▶ Exercise: In the entries below, find the line with "This screenshot has width=480, height=233." and transcribe it and every line after it exactly, through the last line, without pictures.

▶ Given information:
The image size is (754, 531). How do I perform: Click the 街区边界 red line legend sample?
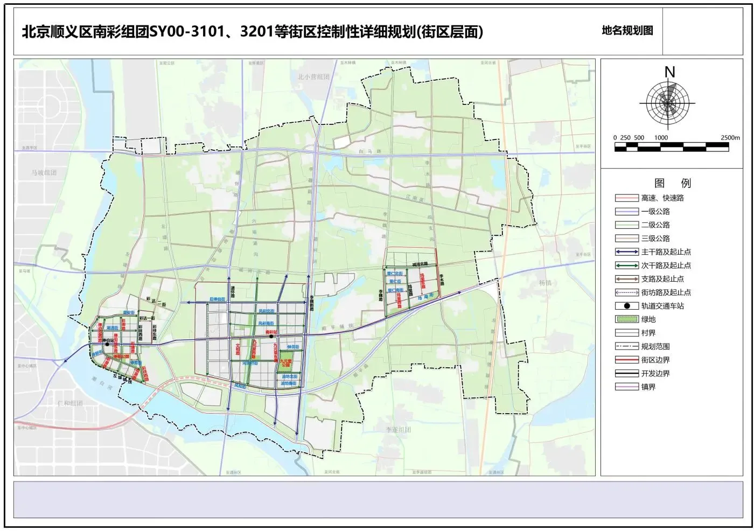tap(626, 360)
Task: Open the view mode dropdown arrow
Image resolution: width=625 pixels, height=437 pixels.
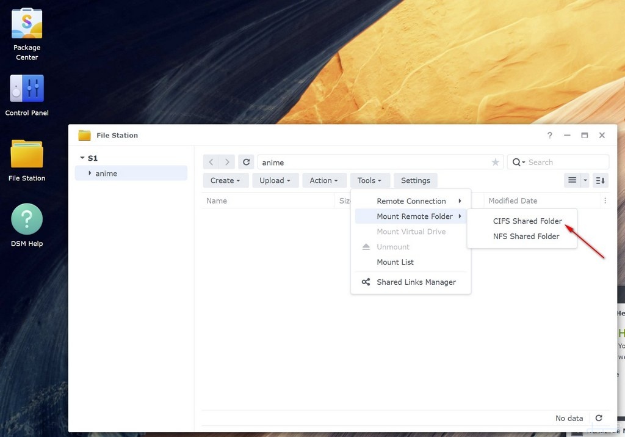Action: 585,180
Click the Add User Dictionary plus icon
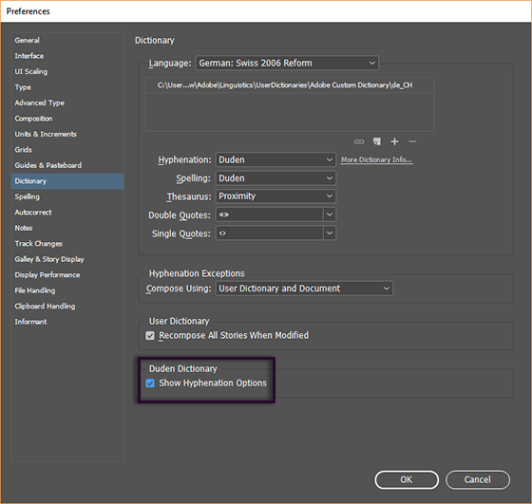This screenshot has height=504, width=532. (394, 141)
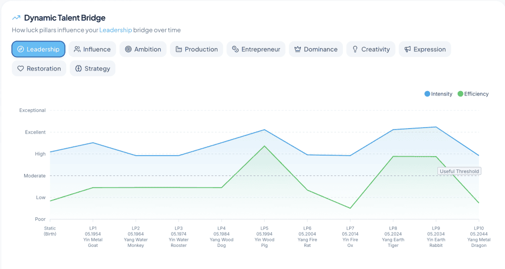Click the compass icon on Leadership tab
Viewport: 505px width, 269px height.
21,49
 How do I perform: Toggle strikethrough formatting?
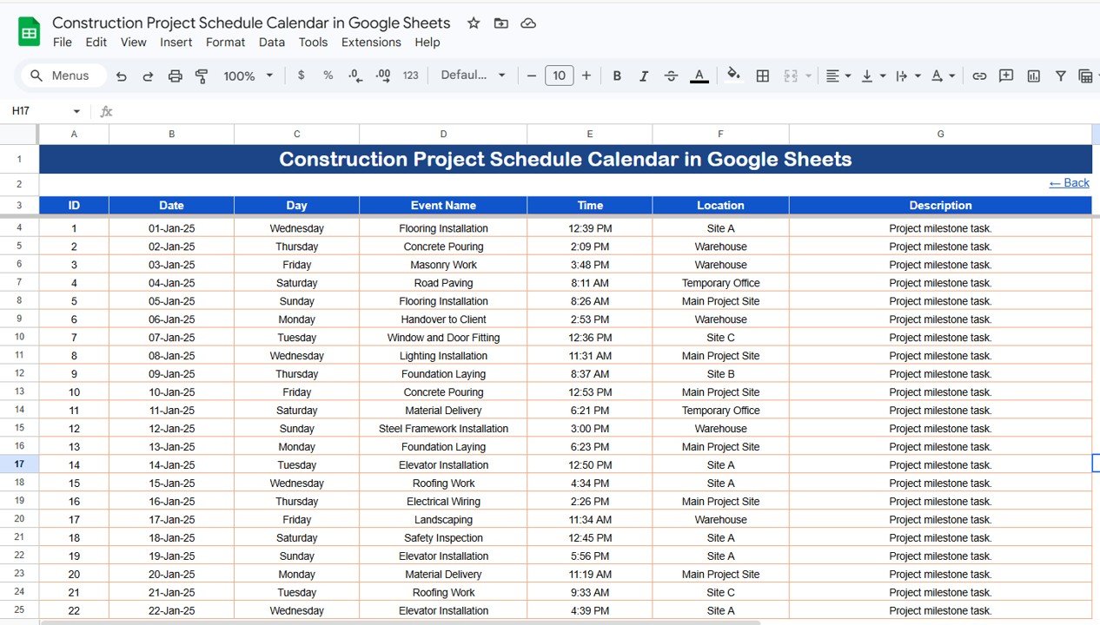point(671,76)
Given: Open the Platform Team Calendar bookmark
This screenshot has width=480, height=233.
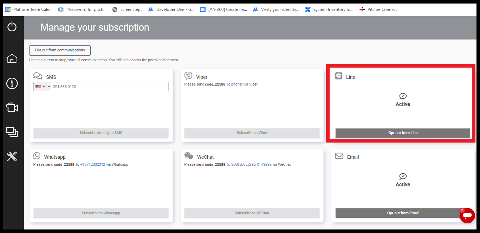Looking at the screenshot, I should (x=29, y=10).
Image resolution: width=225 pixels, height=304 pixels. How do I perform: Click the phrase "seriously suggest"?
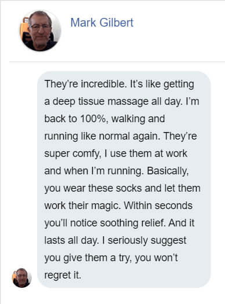[147, 240]
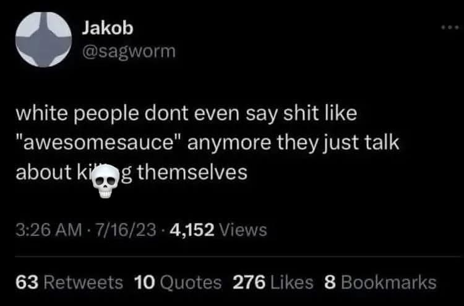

▶ Response box:
This screenshot has width=480, height=233.
Looking at the screenshot, I should (x=29, y=10).
Image resolution: width=225 pixels, height=304 pixels. How do I perform: Click the phrase "seriously suggest"?
[147, 240]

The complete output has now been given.